Using the degauss/geocoder
image allows the user to
bypass this manual installation. Below are the manual instructions as an
alternative to degauss/geocoder
.
This software was designed and tested on Linux Ubuntu. The following install instructions are for Ubuntu. CentOS install instructions are also below, but are not throughly tested.
Install required software:
sudo apt-get install sqlite3 libsqlite3-dev flex ruby-full ruby-rubyforge libssl-dev libssh2-1-dev libcurl4-openssl-dev curl libxml2-dev
Install ruby gems:
sudo gem install sqlite3
sudo gem install json
sudo gem install Text
Install R:
sudo sh -c 'echo "deb http://cran.rstudio.com/bin/linux/ubuntu trusty/" >> /etc/apt/sources.list'
sudo apt-get update
sudo apt-get install r-base-core
sudo sh -c 'echo "deb http://mirrors.ocf.berkeley.edu/ubuntu/ trusty-backports main restricted universe" >> /etc/apt/sources.list'
sudo apt-key adv --keyserver keyserver.ubuntu.com --recv-keys E084DAB9
sudo apt-get update
sudo apt-get install r-base-dev
Install R packages:
sudo su - -c "R -e \"install.packages('devtools', repos='https://cran.rstudio.com/')\""
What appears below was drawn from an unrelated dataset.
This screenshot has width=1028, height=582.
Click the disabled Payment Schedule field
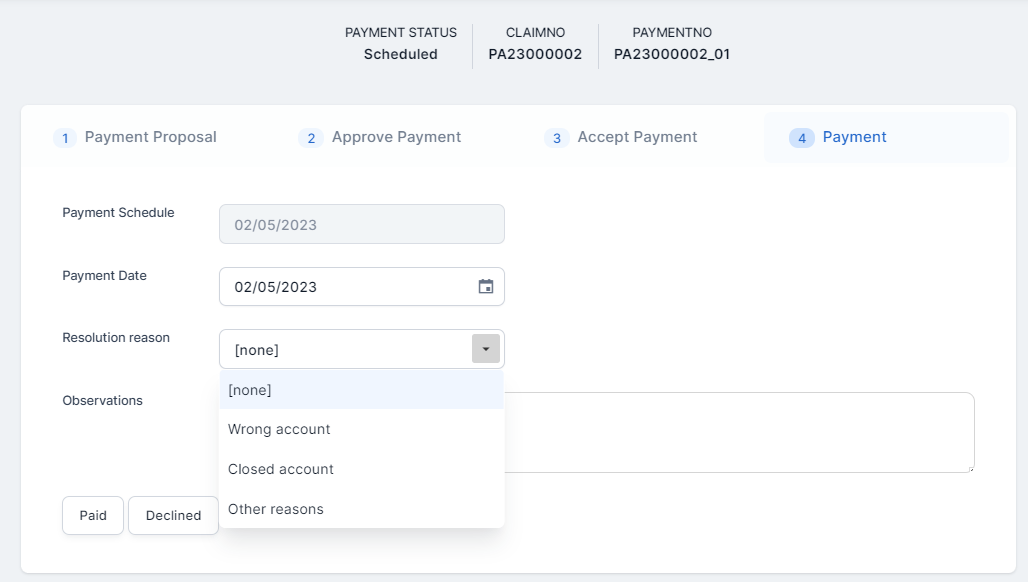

sudo su - -c "R -e \"devtools::install_github('cole-brokamp/CB')\""
sudo su - -c "R -e \"install.packages('argparser', repos='https://cran.rstudio.com/')\""
Download the git repo to the home directory and then compile the SQLite3 extension and the Geocoder-US Ruby gem:
cd ~
git clone https://github.com/degauss-org/geocoder
cd geocoder
sudo make -f Makefile.ruby install
sudo gem install Geocoder-US-2.0.4.gem
The program relies on a sqlite3 database created from TIGER/Line
files that is about 4.6 GB. Download the compiled database based on 2015
TIGER/Line files into the /opt
directory so it is
accessible by all users.
sudo wget https://colebrokamp-dropbox.s3.amazonaws.com/geocoder.db -P /opt
Alternatively, build your own database (see the section below for details).
The program takes in one character string and parses address components in order to search the database. To geocode an address, call ruby to run the program with the address string as the argument:
ruby ~/geocoder/bin/geocode.rb "3333 Burnet Ave Cincinnati Ohio 45229"
This results in a file called temp.json
being written to
the current directory with the results. It is possible to pipe this
output into another file, but the user will likely be geocoding more
than one file at a time, using batch geocoding.
The geocode.R
program uses the argparser
package to take in command line arguments which define both the name of
the CSV file and name of the column in that file which contain the
address strings.
For batch geocoding, run geocoder/bin/geocode.R
, which
relies on Rscript
to run the R program from the command
line with arguments. The R program serves as a wrapper to read the file,
iterate over the address strings, output a progress bar, and write the
results file as a CSV.
The first argument defines the name of the CSV file and the second argument defines the name of the column in that file which contains the address strings.
Don’t forget to chmod
this file and optionally, symmlink
it somewhere (ln -s ~/geocoder/bin/geocode.R ~/geocode.R
)
or add it to your path. Run the program without any arguments for
help:
> ./geocode.R
usage: ./geocode.R [--] [--help] file_name column_name
offline geocoding, returns the input file with geocodes appended
positional arguments:
file_name name of input csv file
column_name the name of the column in the csv file that contains the address strings
flags:
-h, --help show this help message and exit
Test the the program out on some sample addresses that are included in the git repo:
bin/geocode.R test_addresses.csv address
The program will output a progress bar to the terminal. The output
will be merged to the original input file and written as a CSV file with
_geocoded
appended to the end of the file name. Address
fields not used for an address string will be NA
.
Although a compiled database created from 2015 TIGER/Line files is available for download, it is possible to create your own database using alternative years for example.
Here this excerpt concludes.